Data for this exercise:

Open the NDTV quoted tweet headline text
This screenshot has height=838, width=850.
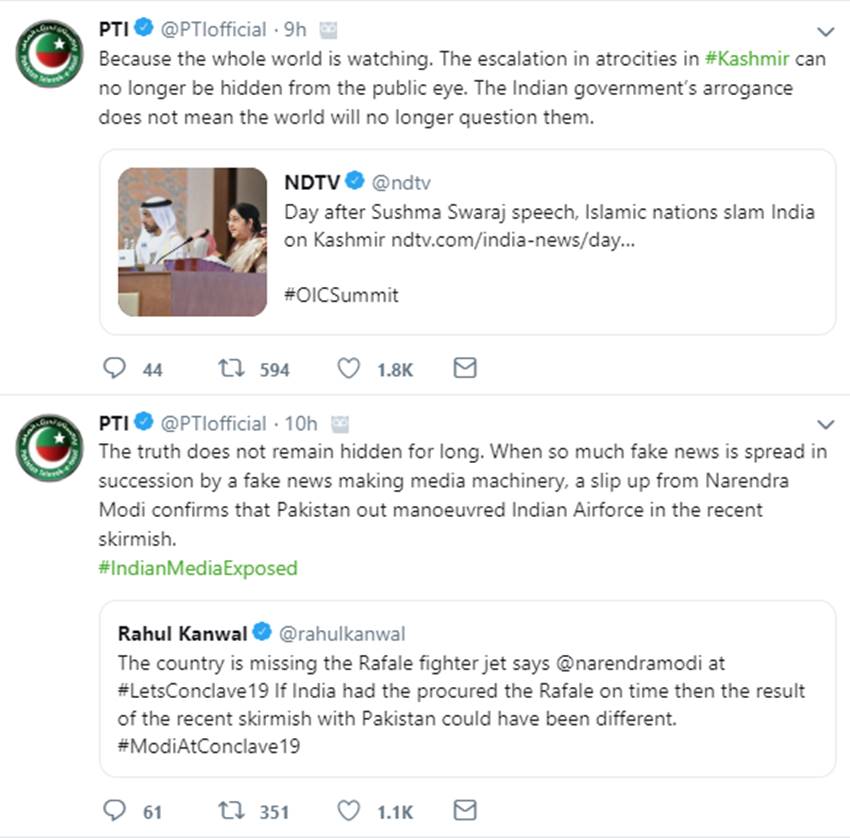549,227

==

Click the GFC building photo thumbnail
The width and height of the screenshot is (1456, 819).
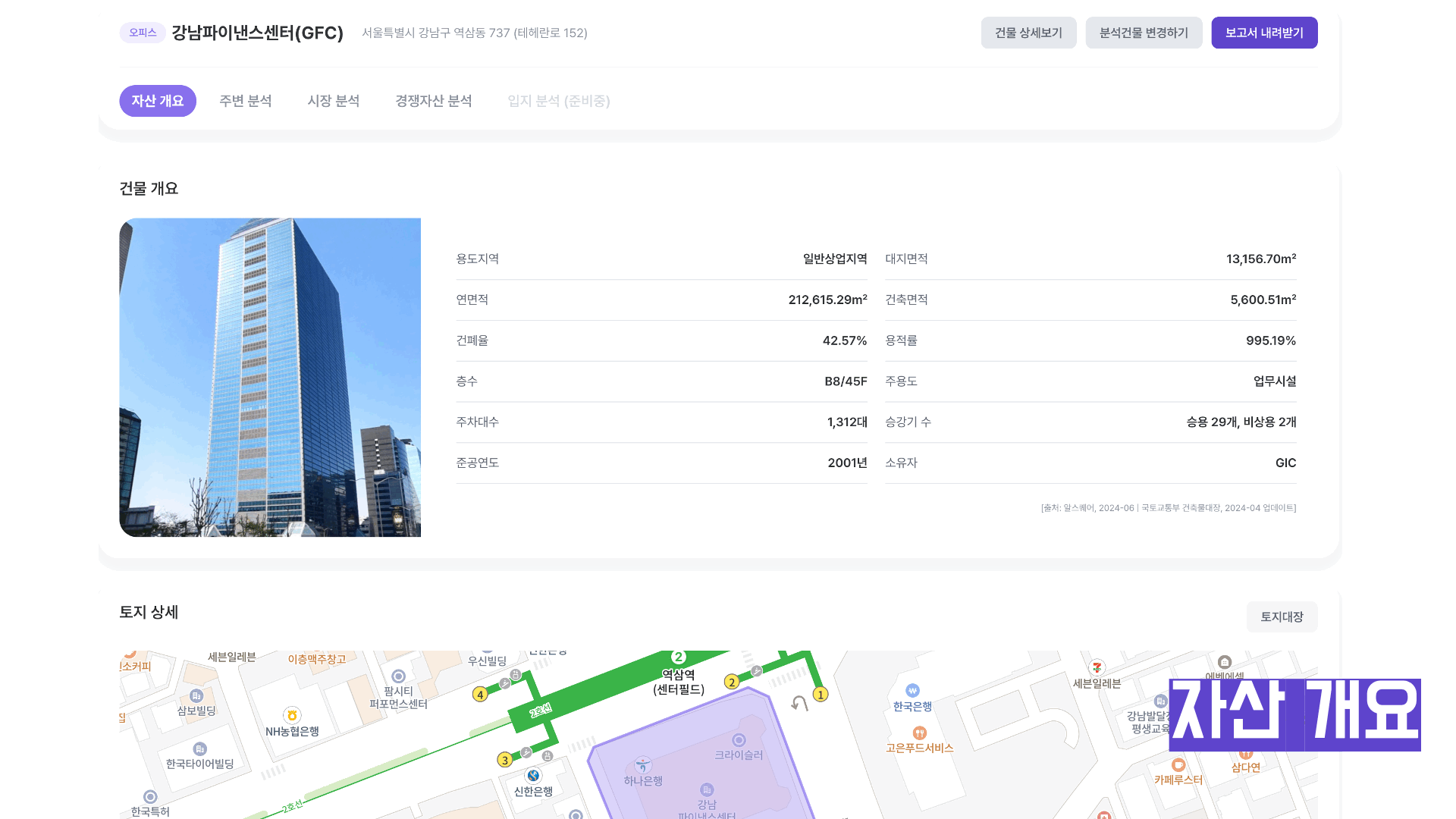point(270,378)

==

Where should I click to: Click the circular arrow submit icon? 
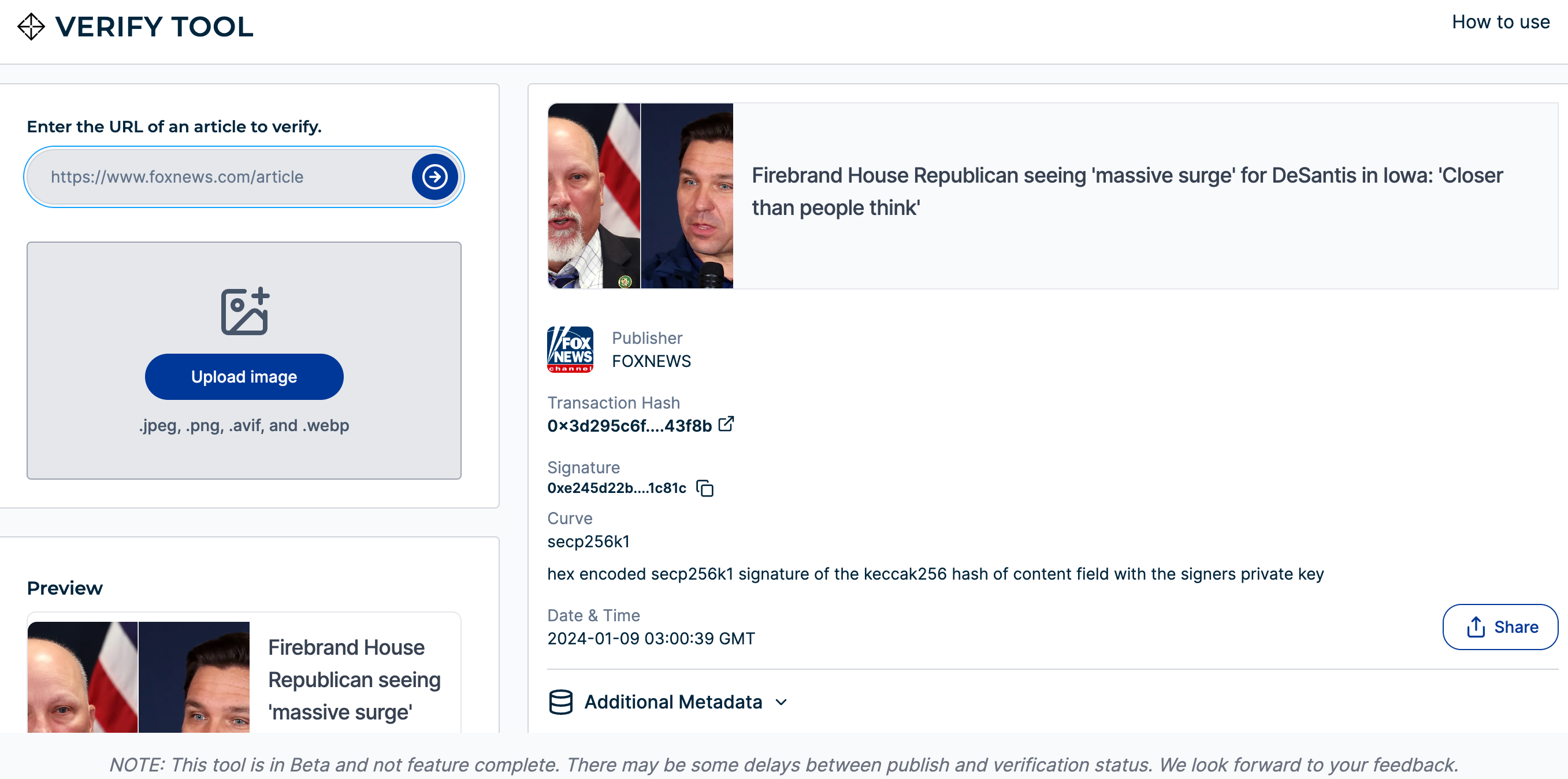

Directions:
Shift the answer coordinates by 32: rewrite everything from the line containing "Click the GFC building photo thumbnail" down to the line containing "point(270,378)", both included, with 32 added to each coordinate in the answers. Leave out the pictures and all other rows.

Full solution:
Click the GFC building photo thumbnail
The width and height of the screenshot is (1456, 819).
point(302,410)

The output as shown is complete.